Okay, thank you for the clarification. It will be better to start with a 
workaround within the driver, maybe later we could come up with a universal 
solution. Is there any chance that you or Joerg could help with the 
standardization in the future? I don't feel that I have enough expertise and 
capacity to do that.

>> And hence there will be dma_map_ops.iommu_detach_device() that dma_ops()
>> provider will have to implement. Thereby provider will detach device from DMA
>> domain, destroy the domain and update the DMA ops of the device.
>>
>>> Yes, there may be some improvements to make like having unused domains
>>> not consume hardware contexts, but that's internal to the relevant IOMMU
>>> drivers. If moving in and out of DMA ops domains leaves the actual
>>> dma_ops broken, that's already a problem between the IOMMU API and the
>>> arch DMA code as I've mentioned before.
>>>
>>> Furthermore, given what the example above is trying to do,
>>> arch_setup_dma_ops() is way too late to do it - the default domain was
>>> already set up in iommu_group_get_for_dev() when the IOMMU driver first
>>> saw that device. An "opt-out" mechanism that doesn't actually opt out
>>> and just bodges around being opted-in after the fact doesn't strike me
>>> as something which can grow to be robust and maintainable.
>>>
>>> For the case where  a device has some special hardware relationship with
>>> a particular IOMMU context, the IOMMU driver *has* to be completely
>>> aware of that, i.e. it needs to be described in DT/ACPI, either via some
>>> explicit binding or at least inferred from some SoC/instance-specific
>>> IOMMU compatible. Then the IOMMU driver needs to know when the driver
>>> for that device is requesting its special domain so that it provide the
>>> correct context (and *not* allocate that context for other uses).

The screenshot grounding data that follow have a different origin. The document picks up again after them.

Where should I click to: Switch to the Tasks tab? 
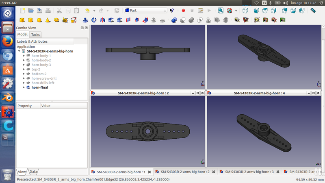35,35
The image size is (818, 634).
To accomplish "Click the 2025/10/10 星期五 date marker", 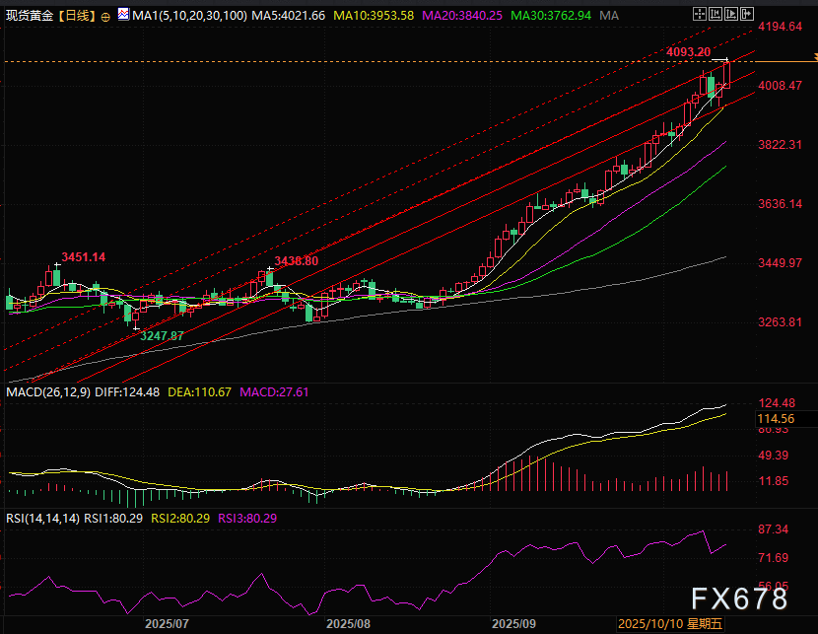I will point(669,624).
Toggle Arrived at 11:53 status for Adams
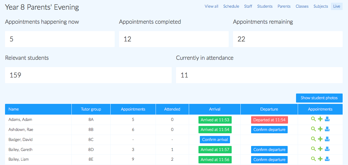348x165 pixels. tap(215, 120)
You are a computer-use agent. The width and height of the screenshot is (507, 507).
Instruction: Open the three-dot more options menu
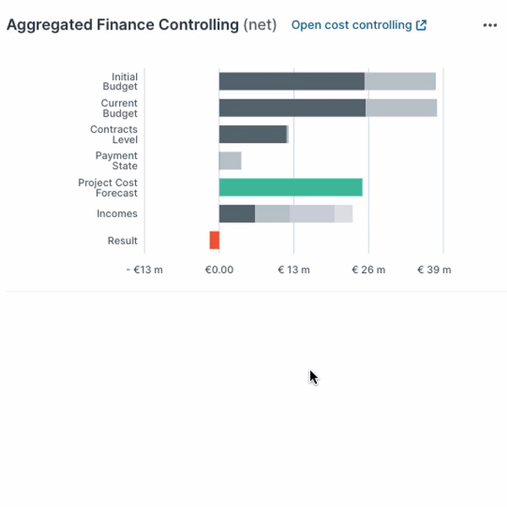click(x=490, y=25)
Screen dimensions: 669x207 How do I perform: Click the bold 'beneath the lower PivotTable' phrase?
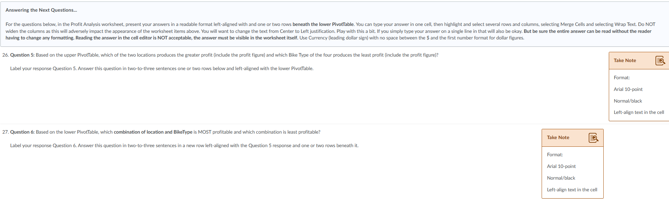pos(323,24)
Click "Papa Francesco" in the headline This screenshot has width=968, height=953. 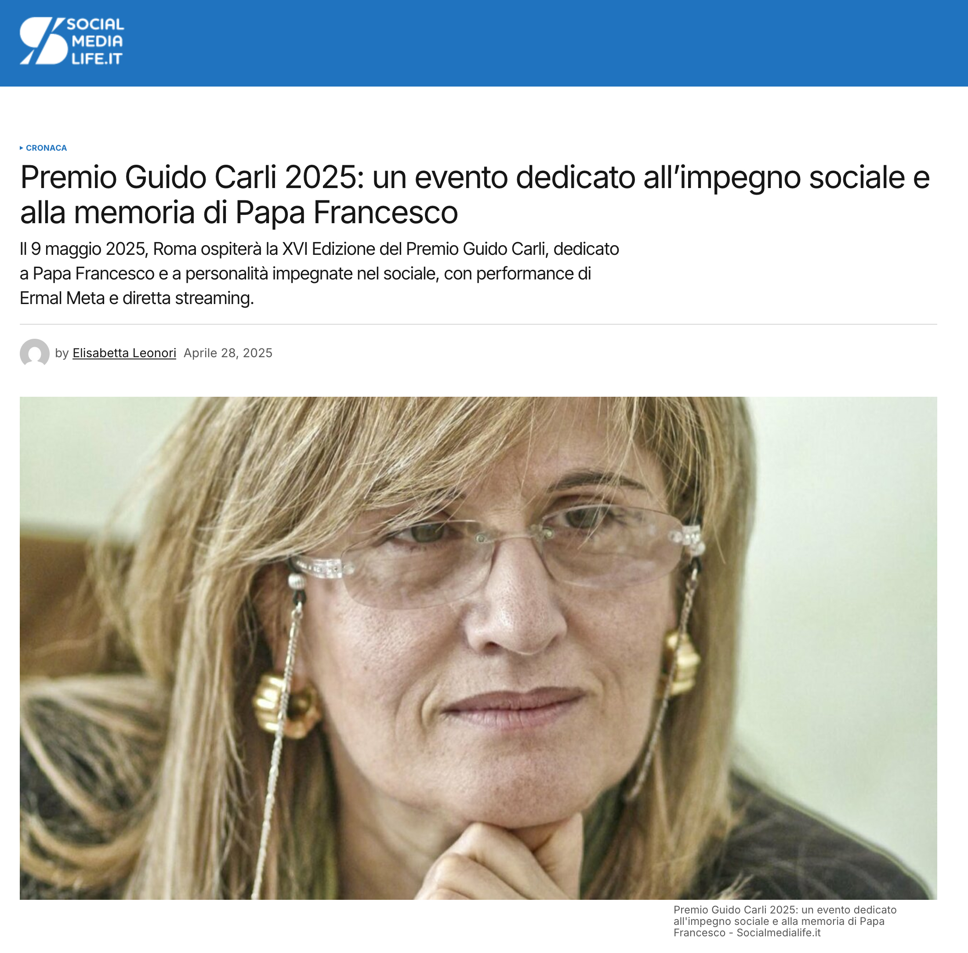coord(346,212)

>>> Anything which just relies on the order in which things currently happen
>>> to be allocated is far too fragile long-term.
>>
>> If hardware has some restrictions, then that should be reflected in the
>> hardware description. But that's not what we are trying to solve, at least
>> there is no such problem right now for NVIDIA Tegra.
> 
> OK, maybe I misunderstood "HW performs context switches and so particular 
> allocations have to be assigned to a particular contexts IOMMU domain." - is it 
> that the domain can be backed by any hardware context and the Tegra GPU driver 
> only needs to know *which* one, rather then needing a specific hard-wired 
> context to be allocated as in the Qcom case?

Yes, I can't recall that Tegra has any limitations like Qcom has.